Clinical management of specific populations of patient with plaque psoriasis, such as obese patients [Citation7], patients with a high burden of disease, patients who failed prior therapies with one or more biologics [Citation34], or patients with a localization of psoriasis in difficult-to-treat areas [Citation25], can be substantially complex.

Based on our analysis, treatment with tildrakizumab 200 mg, associated with enhanced treatment efficacy as well as faster onset of clinical response, could benefit these challenging patient populations. We highlight that tildrakizumab has a higher dose flexibility compared to other biologics, allowing physicians the unique opportunity of selecting the dosage based on clinical experience and their discretion. However, at present, there is limited clinical information about the efficacy of tildrakizumab 200 mg in these patients, and further studies are needed to confirm the clinical benefits of this treatment.

Article highlights

  • The efficacy of biologics for the treatment of plaque psoriasis can be influenced by multiple factors including being obese or overweight and disease severity.

  • Tildrakizumab allows flexibility at physician’s discretion introducing an additional dosage of 200 mg that may increase clinical benefits of patients with high burden of the disease or body weight >90 kg.

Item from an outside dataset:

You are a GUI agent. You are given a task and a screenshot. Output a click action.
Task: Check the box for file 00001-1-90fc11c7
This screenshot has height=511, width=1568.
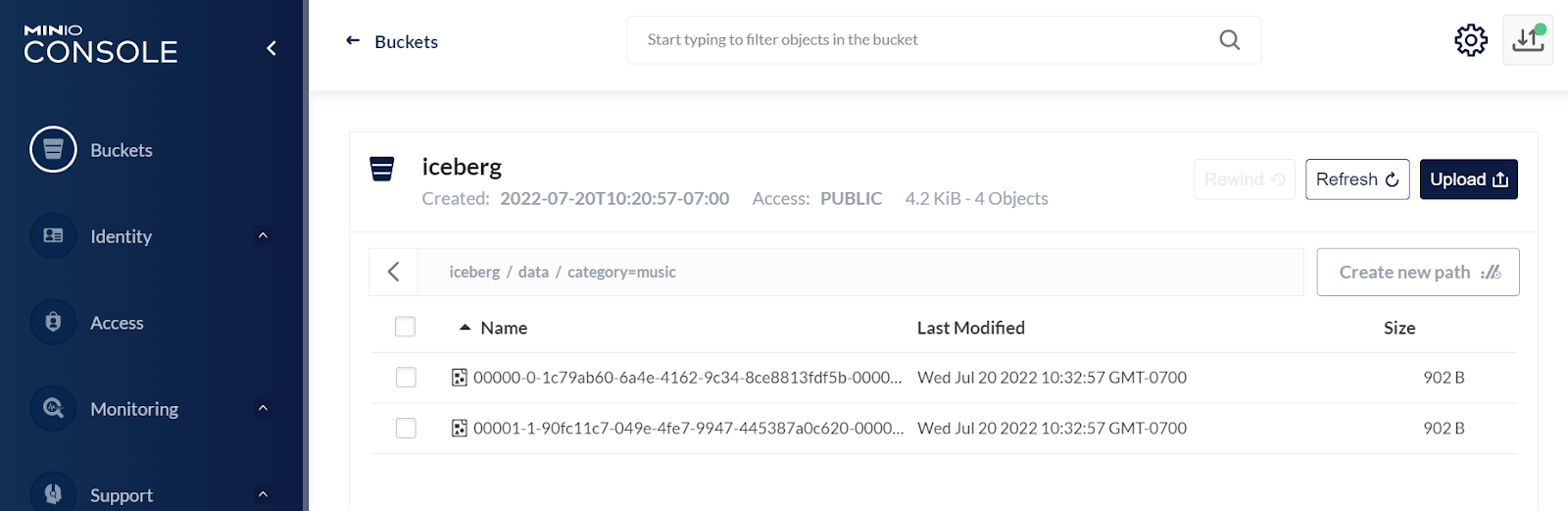pos(406,429)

  • Challenging populations with psoriasis such as obese patients, patients with a high burden of disease, patients who failed prior therapies with one or more biologics, or patients with a localization of psoriasis in difficult-to-treat areas could potentially benefit from tildrakizumab 200 mg therapy.

  • Safety data based on reSURFACE pivotal studies showed a favorable safety profile over 5 years using both tildrakizumab dosages (100 and 200 mg).

Declaration of interest

P Gisondi served as advisory board member and consultant for Amgen, Abbvie, Almirall, Bristol Mayer Squibb, Eli Lilly, Novartis, Jannsen, Pierre Fabre, Sanofi, UCB. P Dapavo served as advisory board member for Eli Lilly, Novartis, Amgen, Abbvie, Leopharma, Bristol, UCB, Janssen, and Almirall. M Burlando served as advisory board member and consultant for Almirall, Janssen, Amgen, Abbvie, Eli Lilly, Novartis, UCB; she has received speaker’s honoraria or has participated in clinical trials for Almirall, Janssen, Amgen, Abbvie, Eli Lilly, Novartis, UCB. C Guarneri served as advisory board member and consultant for Almirall, Abbvie, Amgen, Boheringer-Ingheleim, Ely-Lilly, Janssen, Leopharma, Merck, Novartis, Pfizer, Sanofi and UCB Pharma; he has received speaker’s honoraria or has participated in clinical trials for the same companies. M Megna served as advisory board member and consultant and/or has received speaker’s honoraria or has participated in clinical trials for Eli Lilly, Novartis, Almirall, Leo Pharma, UCB, Janssen, Abbvie, Amgen. Alessandra Narcisi served on advisory boards, received honoraria for lectures and research grants from Almirall, Abbvie, Leo Pharma, Celgene, Eli Lilly, Janssen, Novartis, Sanofi-Genzyme, Amgen and Boehringer Ingelheim. M Talamonti served as advisory board member and consultant for AbbVie, Almirall, Eli Lilly and Company, Janssen, Leo, Novartis, and has received speaker’s honoraria or has participated in clinical trials for AbbVie, Almirall, Boehringer Ingelheim, Eli Lilly and Company, Janssen, Leo, Novartis, Sanofi Genzyme, Sun Pharma, and UCB Pharma. The authors have no other relevant affiliations or financial involvement with any organization or entity with a financial interest in or financial conflict with the subject matter or materials discussed in the manuscript apart from those disclosed.

Reviewer disclosures

Peer reviewers on this manuscript have received an honorarium from Expert Opinion on Biological Therapy for their review work, but have no other relevant financial relationships to disclose.

Additional information

Funding

This paper was funded by Almirall S.p.A., Italy. This funder sponsored the editorial assistance for the writing only, and had no role in content of the manuscript.